A Mirror's Image When Multiplied By 4

Because A*4 <10 then A=1,2; but 4|DCBA so A = 2.

2 4(+ carried) = D -> D=8,9 but 4 D ends with 2 so D = 8, and there are no carry over.

So B*4 < 10, and A is already 2 so B = 1.

Then we have C*4 + 3 ends with 1, and A is already 2 so C = 7.

That we have ABCD = 2178

Well, we know that ABCD times 4 is still a 4 digit number, which means that ABCD times 4 is less than 10000 so ABCD must be less than 10000/4 = 2500. This means that A is either 1 or 2 (assuming no leading zeros are allowed) Also, since ABCD * 4 = DCBA, then 4 D has A as a units digit. This means that D can be 3 (4 3=12) or 8 (4 8 = 32) The point is, there's no number that, when multiplied by 4 has a units digit of 1 -----> A must be 2. This means that D must be 8 since 4 A = D (with no carry since result only has 4 digits) Since ABCD < 2500, then B can't be 5. B can be 0,1,2,3 or 4. Again 4 C + whatever is carried from 4 D has units digit = B Since we have 4 D =32, then the carry from 4 D is 3. So 4*C + 3 = XB (X is the tens digit, if any)) 4C=XB -3 If B were zero, then this means that 4C will have a units digit of 7. But no multiple of 4 has a units digit of 7 -----> B can't be 0 Similar arguments lead you to reject B = 2 and B=4 So either B=1 or B=3 which gives us the following possibilities:

D = 8 and B=1 -----> C= 7 ( C= 2 would've worked, but we already have A=2) D= 8 and B=3 ---> C= 0 or 5

So we have 3 possible numbers: 2178, 2308 or 2358 Multiplying each of them by 4, the only one that works is the first: 2178 * 4 = 8712

A = 2, B = 1, C = 7 and D = 8

1.Lets say the number is written as ABCD (1000a+100b+10c+d).
2.Multiplying it by 4, gives you DCBA (1000d+100c+10b+a)
3.By divisibility of 4, BA is a two-digit number divisible by 4.
4.Now, the largest possible value of ABCD is 2499, because anything more will result in a five digit number when multiplied by 4.
5.Out of the two possibilites 1 and 2 for A, [3] follows that A is even, so 2.
6.From [5], D is either 8 or 9. However, since D times 4 would end in 2, D is 8.
7.Using [2], 4000a+400b+40c+4d = 1000d+100c+10b+a, which would simplify to 2c-13b = 1 after substituting A = 2 and D = 8.
8.The only possible value of (b,c) where they would both be single digit integers is (1,7). Also to note from [3], B is odd. And from [4], B is either 1 or 3.
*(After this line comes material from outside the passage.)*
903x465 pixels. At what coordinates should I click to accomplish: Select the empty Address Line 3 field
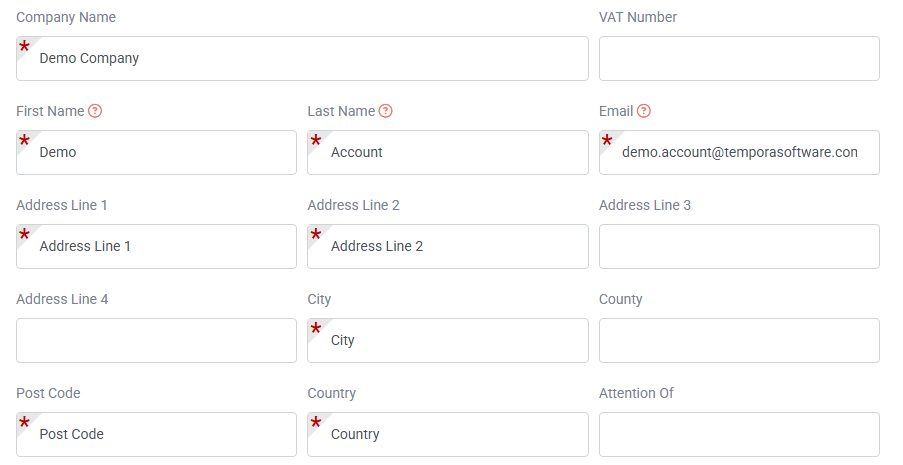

The answer you're looking for is 2178, multiplied by 4 gives 8712

ABCD

x 4

DCBA

this is trial and error method since this is multiplication, ABCD is greater than DCBA, then D>A and let T = tens digit 4xD = TA 4x1 = 4, but 1 is not > 4 4x2 = 8, but 2 is not > 8 4x3 = 12, possible since 3>2 4x4 = 16, not possible 4x5 = 20, not possible because A cannot be = 0, since it is the first digit 4x6 = 24, possible 4x7 = 28, not possible 4x8 = 32, possible 4x9 = 36, possible

lets add that 4A >= D so now we can say that D=8 and A=2

2BC8

x 4

8CB2

next is B&C, T = tens digit of the previous part and R = tens digit T=3 since 8x4=32 4xC+3=RB and K=ten digit 4xB+R=KC since 4A=D, then K=0 and 4B+R=C

4C+3=RB--(1) 4B+R=C---(2) we can say that 4B+R<=9, 0<=C<=9 and 0<=R<=9. 4B<10, B is might be 1 or 2 only.

lets try B=1: 4C+3=10R+1 C=(10R-2)/4--(3) (3)-->(2) 4+R=(10R-2)/4 16+4R=10R-2 R=3 R-->(3) C=7

2178

x 4

8712

you can try B=2, but R & C will be decimals and what we are looking for is whole numbers

so A=2,B=1,C=7,D=8

Similarly 1089 X 9 = 9801 Are there any other four digit numbers multiplied by a non-zero single digit has this characteristic? Can this be extended to 5 digits or more?